(Texto para leer):
+ + + + +
En la larga fila para entrar a la sala 9 del Monumental Lavalle (que era parte de la platea del cine Electric), una señora lagrimea y muy seria y tocada dice
-Gil la bendijo a la Nati.
Hay un clima de ceremonia en el hall del complejo. Mucha familia con chicos, cochecitos de bebé, grupos de amigas cuarentonas que hoy lo siguen a Uriel Lozano, parejas que se pusieron la mejor pilcha del ropero, y una suerte de murmullo respetuoso, como murmullo de iglesia. No hay euforia.
Cuántas butacas hay en la sala, ciento cincuenta, doscientas. Bueno, están todas ocupadas. Y en la sala tampoco hay demasiado ruido. Hay flashes de cámara de celular que capturan el momento previo a ver la película, mientras pasan ese avance con Gail Gadot haciendo de la Mujer Maravilla que uno no atina a definir hasta dónde vale la pena, si ni siquiera se la ve a Diana Prince girando hecha una luz. Esa falta de euforia sigue siendo extraña. A lo mejor será porque ya es bastante tarde, pero no, evidentemente no es por eso. En la sala no entra nadie más sentado, y ni siquiera los pochoclos hacen ruido.
+ + + + +
(Extracto de datos):
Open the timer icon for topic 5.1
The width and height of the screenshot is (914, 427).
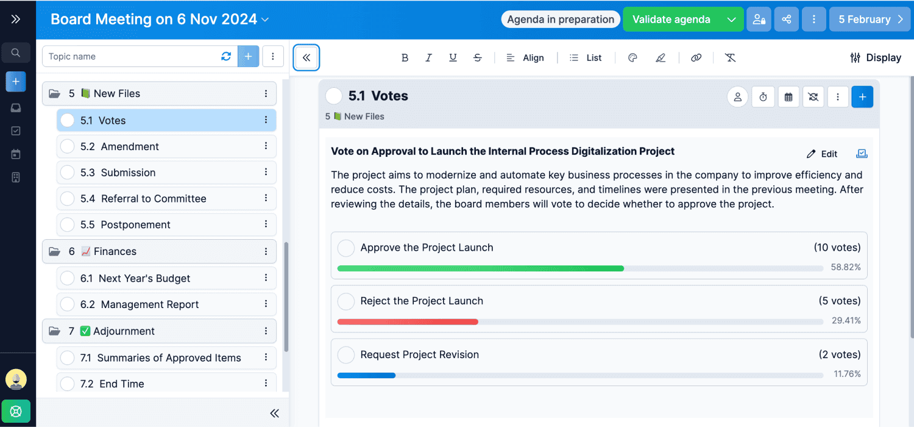(763, 97)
+ + + + +
(Objetivos):
1. Según el texto para leer, ¿de qué cine formaba parte la sala 9 del Monumental Lavalle?
2. Reproduce, por favor, el fragmento del texto para leer que va desde "Hay un clima" hasta "pochoclos hacen ruido.", ambos incluidos.

(Respuestas):
1. De la platea del cine Electric.

2.
Hay un clima de ceremonia en el hall del complejo. Mucha familia con chicos, cochecitos de bebé, grupos de amigas cuarentonas que hoy lo siguen a Uriel Lozano, parejas que se pusieron la mejor pilcha del ropero, y una suerte de murmullo respetuoso, como murmullo de iglesia. No hay euforia.
Cuántas butacas hay en la sala, ciento cincuenta, doscientas. Bueno, están todas ocupadas. Y en la sala tampoco hay demasiado ruido. Hay flashes de cámara de celular que capturan el momento previo a ver la película, mientras pasan ese avance con Gail Gadot haciendo de la Mujer Maravilla que uno no atina a definir hasta dónde vale la pena, si ni siquiera se la ve a Diana Prince girando hecha una luz. Esa falta de euforia sigue siendo extraña. A lo mejor será porque ya es bastante tarde, pero no, evidentemente no es por eso. En la sala no entra nadie más sentado, y ni siquiera los pochoclos hacen ruido.